随着微波半导体电路在通信、雷达、电子和仪器仪表等方面的广泛应用,如何准确和高性能的设计和分析微波电路是非常关键的。半导体器件模型是影响电路设计精度的最主要因素,电路规模越大、指标和频段越高、对器件模型的要求也越高。因而准确的器件模型对提高射频和微波毫米波电路设计的成功率、缩短电路研制周期是非常重要的。根据微波电路的工作条件,它常常工作于高功率大信号条件下,电路状态处于强非线性情况,传统的小信号S参数等表征和建模方法已经不能准确表征其模型,而器件大信号模型不易获取。伏特拉级数、幂级数及等效电路方式常常表征电路的弱非线性状态,强非线性电路状态也不能准确表示。
论文在总结传统大信号电路的表征、测量方法和建模方法的基础上,分析了各种测量和建模方法的适用条件、特征和优缺点,并分析了对于微波电路建模的一般步骤。针对以往大信号模型的一些问题,引入了非线性散射函数这一表征微波大信号电路的频域黑箱模型。
论文研究了非线性散射函数模型的线性化,上下标标注方式的引入,各个非线性散射函数元素物理含义的分析和描述,散射函数与传统小信号S参数的相互推广。对其它非线性网络函数的定义,非线性散射函数与其它非线性网络函数的相互关系,网络连接的非线性网络函数和子网络的非线性网络函数的关系进行了研究和探讨,研究结果为这一模型的正确使用奠定了理论基础。
此外,开发了基于数字示波器的非线性散射函数提取系统及系统误差的校准方法,为准确提取功率器件的非线性散射函数模型提供了实验条件,并经过测试得到了功率场效应管和二极管的非线性散射函数变化趋势,测试结果正确反映出功率器件随激励信号功率增大的非线性输出变化规律。
研究了非线性散射函数模型与近年来美国Agilent公司提出的X参数模型从定义、性质、提取方法和使用等方面的联系和区别,为散射函数模型的研究和应用提供了有益的参考和比较。
在功率器件的非线性散射函数测量数据基础上,采用支持向量机这一新的机器学习方法对散射函数模型做预测建模,得到了较好的预测精度,分析了支持向量机形式选择、核函数选择、参数选择对建模精度的影响。
最后采用场效应管和肖特基势垒二极管的散射函数模型来设计微波功率放大器和倍频器,验证了模型的适用性。
与传统大信号模型相比,这一模型的优点主要在于易于与小信号S参数相兼容,通过这一模型可以建立起大信号和小信号工作条件下的微波电路的统一模型;与目前国外的非线性网络测量系统不同,测量方法采用数字示波器为基础的时域测量方法,测试简单方便,采用通用测试夹具可以对各种微波半导体电路用统一的方法来测量提取散射函数模型;这一模型是频域黑箱模型,不需要预知微波半导体器件和电路的电路结构就可以提取出散射函数模型,模型不止包含本征模型部分,对于寄生参数的影响也被包含在了这一黑箱模型中,并可以将其用于微波电路的设计中,方法通用,精确度高。
实践证明,非线性散射函数这一新的微波器件大信号模型,对有效提高微波非线性电路的设计效率、提高设计准确度和性能具有重要的意义。为微波大信号电路的高效设计和研发提供了一种新的思路。
此外,对于散射函数提取中相位一致性不好问题的改善;夹具去嵌问题的研究和实现;支持向量机对部分非线性散射函数建模精度不高以及如何将散射函数模型设计为可供通用CAD软件调用的统一微波电路大信号模型等问题,仍是需要深入研究和探讨的问题。
As a sub-topic named“Research of microwave nonlinear circuit modeling method”, this paper is derived from the project of“Basic research of microwave and millimeter wave test equipment”.

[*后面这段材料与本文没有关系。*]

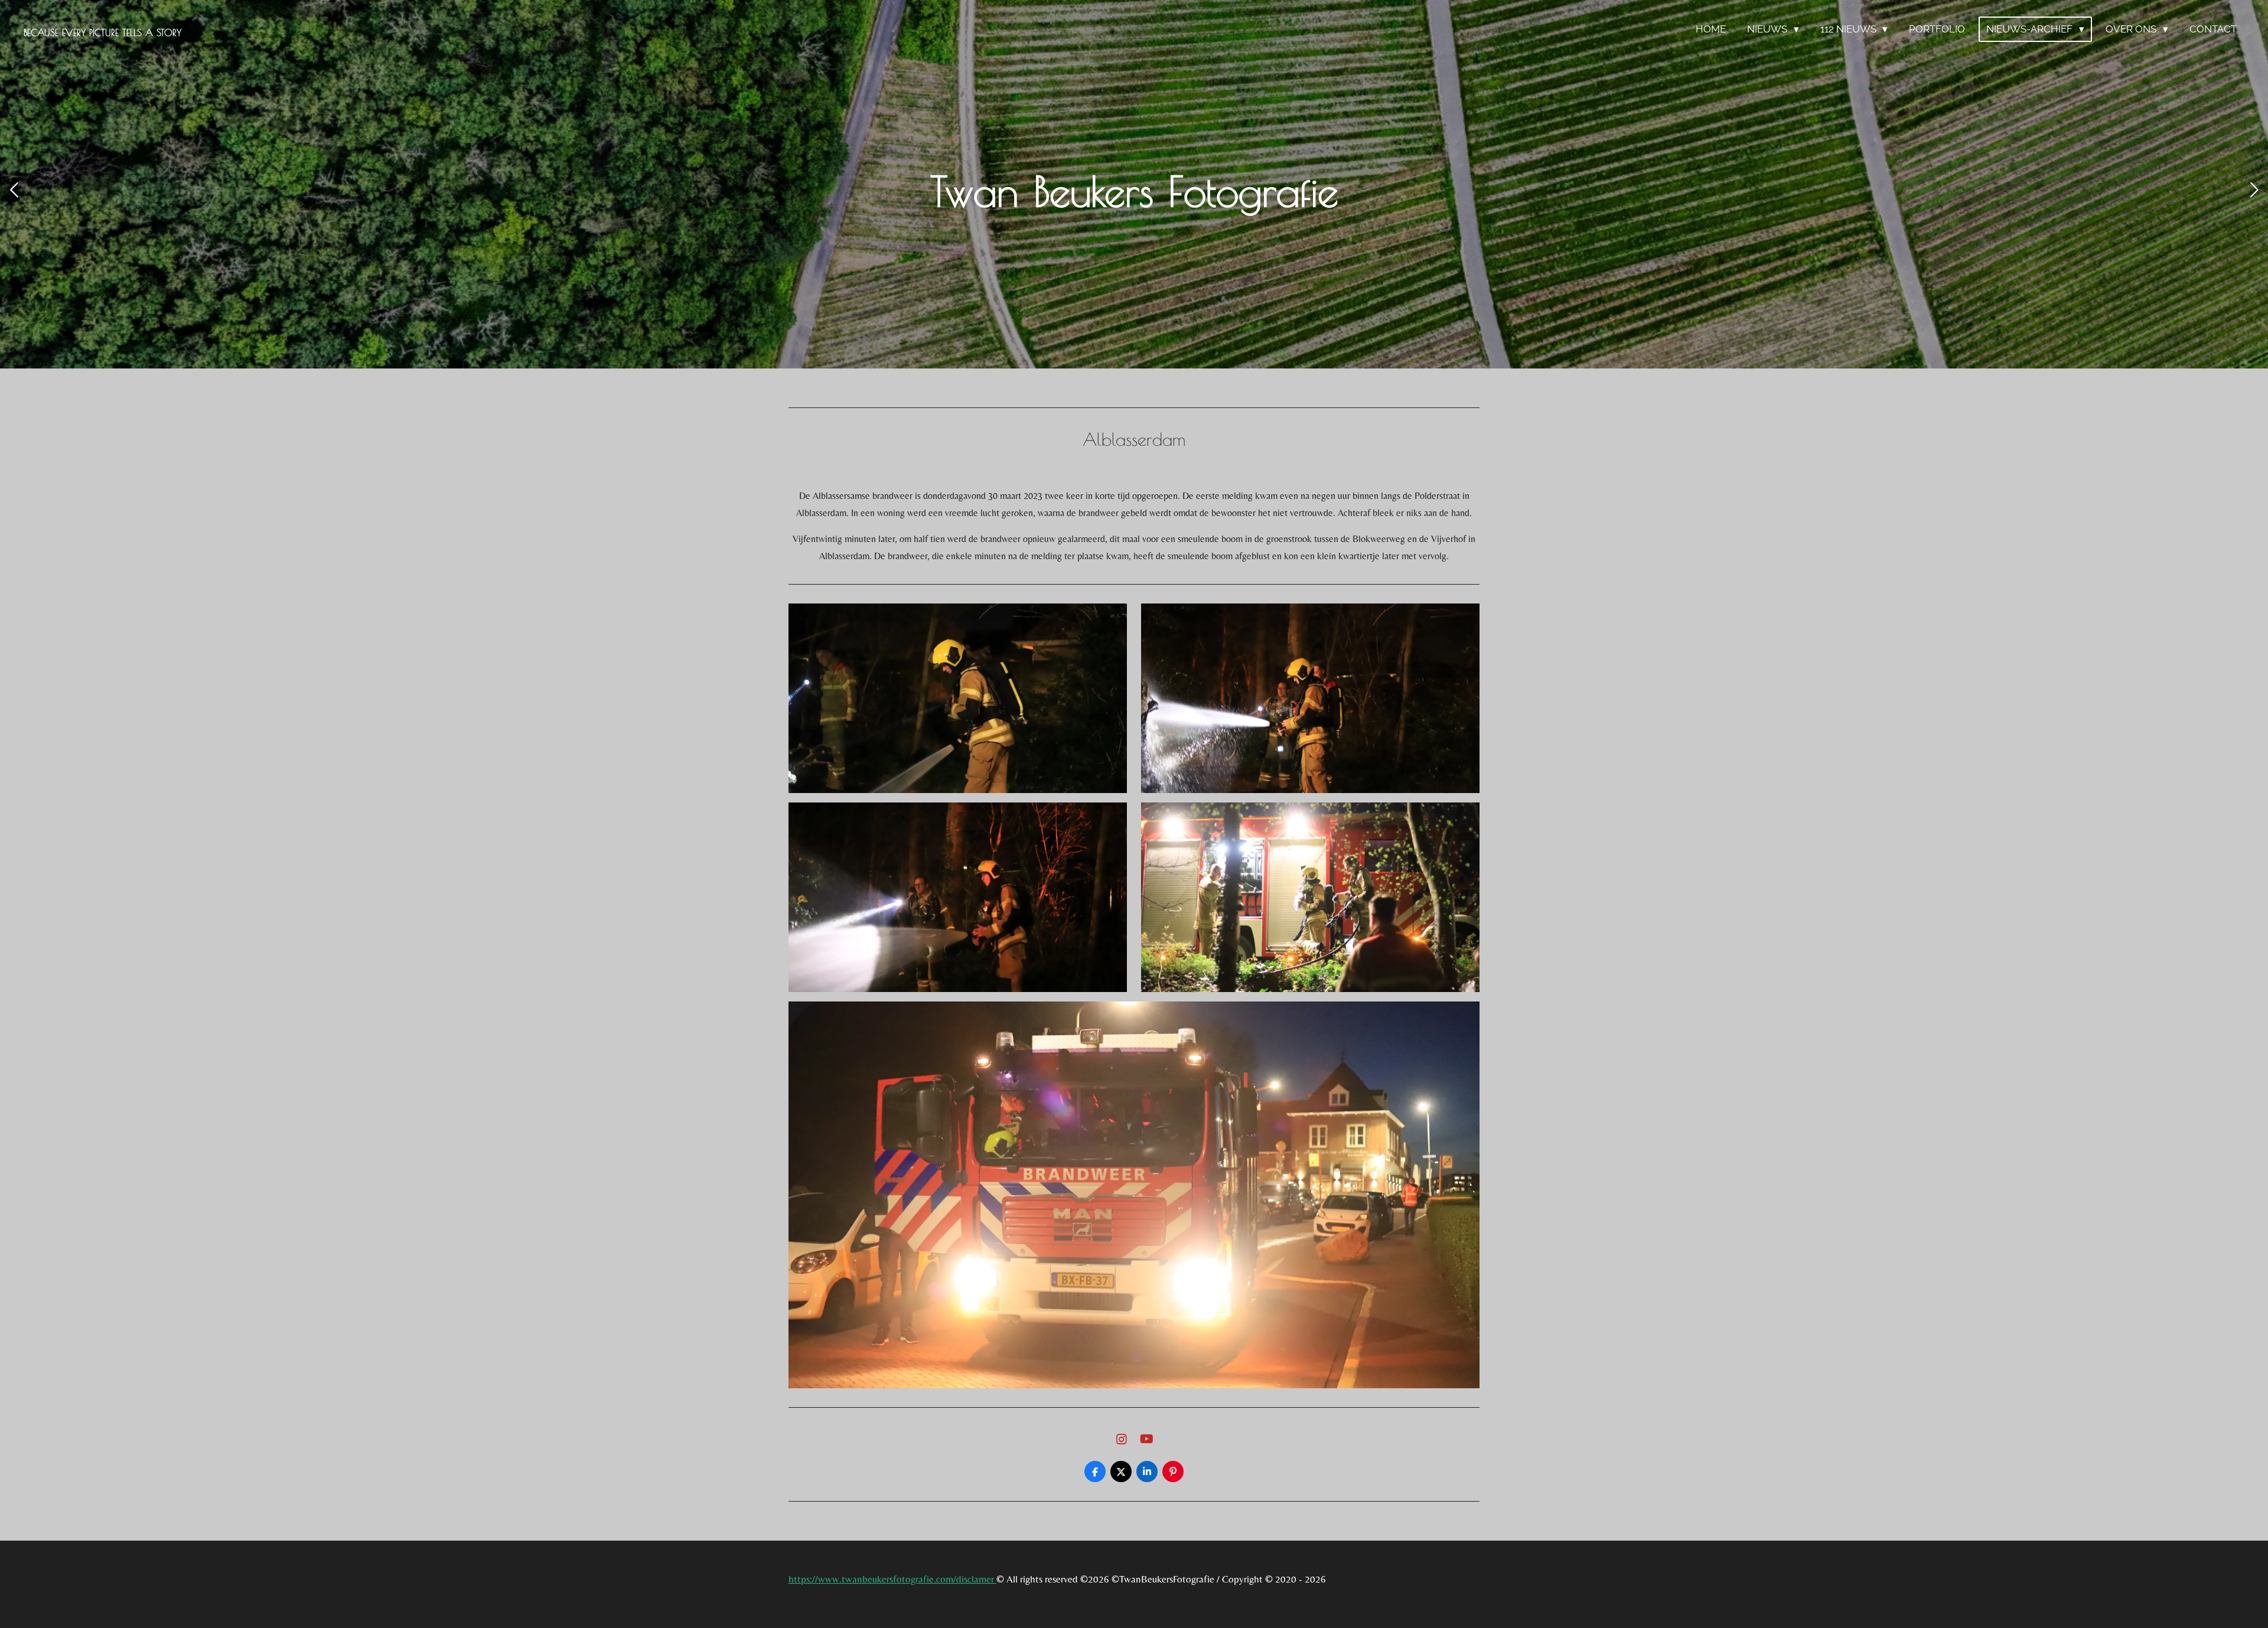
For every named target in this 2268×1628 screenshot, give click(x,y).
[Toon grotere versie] (957, 698)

With the wide use in communication, radar, electronics and instrumentation,how to accurately design and high-performance analyze microwave semiconductor circuits is very important. Models of semiconductor devices are the main factor to affect the accuracy of the circuit design. Larger the circuit , higher the frequency, to the higher requirements of the device models. It is critical of the accurate device models to improve the design of RF and microwave millimeter-wave circuit and shorten the development cycle. According to the working conditions of microwave circuits, which are often working in high-power and large-signal, the circuit is in a strongly nonlinear. Traditional characterization and modeling methods of S parameters at small-signal can not represent them accurately, while the large-signal device model is not easy to obtain. Volterra series, power series and the equivalent circuit approach is often used in a weak non-linear state of the circuit, to the strong non-linear circuits it can not be an accurate representation.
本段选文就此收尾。